This year, August 13 marks Black Women’s Equal Pay Day, which represents the approximate date into the new year that Black women must work in order to make what the average white non-Hispanic man made the previous year, recognizing the steep wage gap.
Unlike other years, however, the date falls in the midst of the global COVID-19 pandemic, putting a spotlight on the Black women who are risking their health to work frontline jobs. Currently, the average Black woman makes 62 cents for every dollar that a white, non-Hispanic man makes. Black mothers are even further impacted, making only 50 cents for every dollar paid to white, non-Hispanic fathers.
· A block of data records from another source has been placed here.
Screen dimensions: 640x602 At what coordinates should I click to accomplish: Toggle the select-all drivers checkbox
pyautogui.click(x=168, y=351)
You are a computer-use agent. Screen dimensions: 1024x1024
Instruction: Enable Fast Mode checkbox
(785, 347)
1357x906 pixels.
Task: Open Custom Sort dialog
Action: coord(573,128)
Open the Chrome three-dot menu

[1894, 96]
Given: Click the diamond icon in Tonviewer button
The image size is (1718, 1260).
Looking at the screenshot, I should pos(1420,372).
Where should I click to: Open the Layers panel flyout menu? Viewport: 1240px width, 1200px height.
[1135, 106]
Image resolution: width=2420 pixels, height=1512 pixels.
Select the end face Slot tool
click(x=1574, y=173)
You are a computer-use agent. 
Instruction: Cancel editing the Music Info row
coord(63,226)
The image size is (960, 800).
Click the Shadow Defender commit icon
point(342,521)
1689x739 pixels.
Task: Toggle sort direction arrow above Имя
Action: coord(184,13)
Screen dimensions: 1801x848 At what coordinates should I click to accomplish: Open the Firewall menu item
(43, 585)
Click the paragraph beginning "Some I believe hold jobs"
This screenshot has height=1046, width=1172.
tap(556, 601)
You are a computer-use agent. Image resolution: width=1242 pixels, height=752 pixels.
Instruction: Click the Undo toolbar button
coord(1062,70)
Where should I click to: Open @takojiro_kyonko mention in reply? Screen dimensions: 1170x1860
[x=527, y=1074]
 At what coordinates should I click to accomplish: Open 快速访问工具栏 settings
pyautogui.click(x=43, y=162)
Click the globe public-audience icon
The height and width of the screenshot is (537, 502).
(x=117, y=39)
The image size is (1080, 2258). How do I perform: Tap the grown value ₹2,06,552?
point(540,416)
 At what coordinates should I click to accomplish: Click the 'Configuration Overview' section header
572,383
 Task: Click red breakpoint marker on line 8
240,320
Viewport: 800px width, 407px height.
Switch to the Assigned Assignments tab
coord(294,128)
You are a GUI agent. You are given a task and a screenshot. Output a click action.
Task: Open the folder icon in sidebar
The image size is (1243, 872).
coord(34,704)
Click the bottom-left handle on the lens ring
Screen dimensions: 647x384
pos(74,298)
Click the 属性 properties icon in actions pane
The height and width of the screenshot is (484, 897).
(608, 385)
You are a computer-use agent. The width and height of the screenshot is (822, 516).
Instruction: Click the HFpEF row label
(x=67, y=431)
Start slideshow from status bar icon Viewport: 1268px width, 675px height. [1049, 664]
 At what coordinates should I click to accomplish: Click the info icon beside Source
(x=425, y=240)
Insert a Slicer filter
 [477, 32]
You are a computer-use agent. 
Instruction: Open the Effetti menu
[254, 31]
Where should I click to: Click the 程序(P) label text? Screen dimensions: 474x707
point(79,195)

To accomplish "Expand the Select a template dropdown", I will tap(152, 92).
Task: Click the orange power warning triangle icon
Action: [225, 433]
However, this year’s coronavirus outbreak calls for a closer look at Black women workers. The pandemic has deemed certain workers as essential, including but not limited to healthcare workers, retail workers, teachers, custodians, and food service workers. According to the National Women’s Law Center, more than 1 in 3 Black women are working these jobs on the frontline. These women remain disproportionately underpaid despite greatly contributing to the workforce and providing essential services.
According to Nina Banks, associate professor of economics at Bucknell University, the pay gap is “particularly distressing” when considering that Black women have always had higher labor force participation rates than women of other races. Many also worry that the pandemic will only further widen the wage gap, putting Black women at a clear disadvantage.
“While it’s difficult to say with certainty what impact COVID is going to have on Black women’s earning and wage disparities going forward, we certainly know it has interrupted the potential for Black women to increase or push for higher wages,” said Michelle Holder, assistant professor of economics at the City University of New York. She continues to explain that with more frequent layoffs, workers are losing their leverage. The pay gap has not changed in 25 years and if it continues unchanged, Black women could lose nearly $950,000 over the course of a lifelong career.
Jasmine Tucker, director of research at the National Women’s Law Center, notes the urgency of the current situation: “If this is not the time to fix it, when is it going to be the time? When is it going to be more dire or more clear?”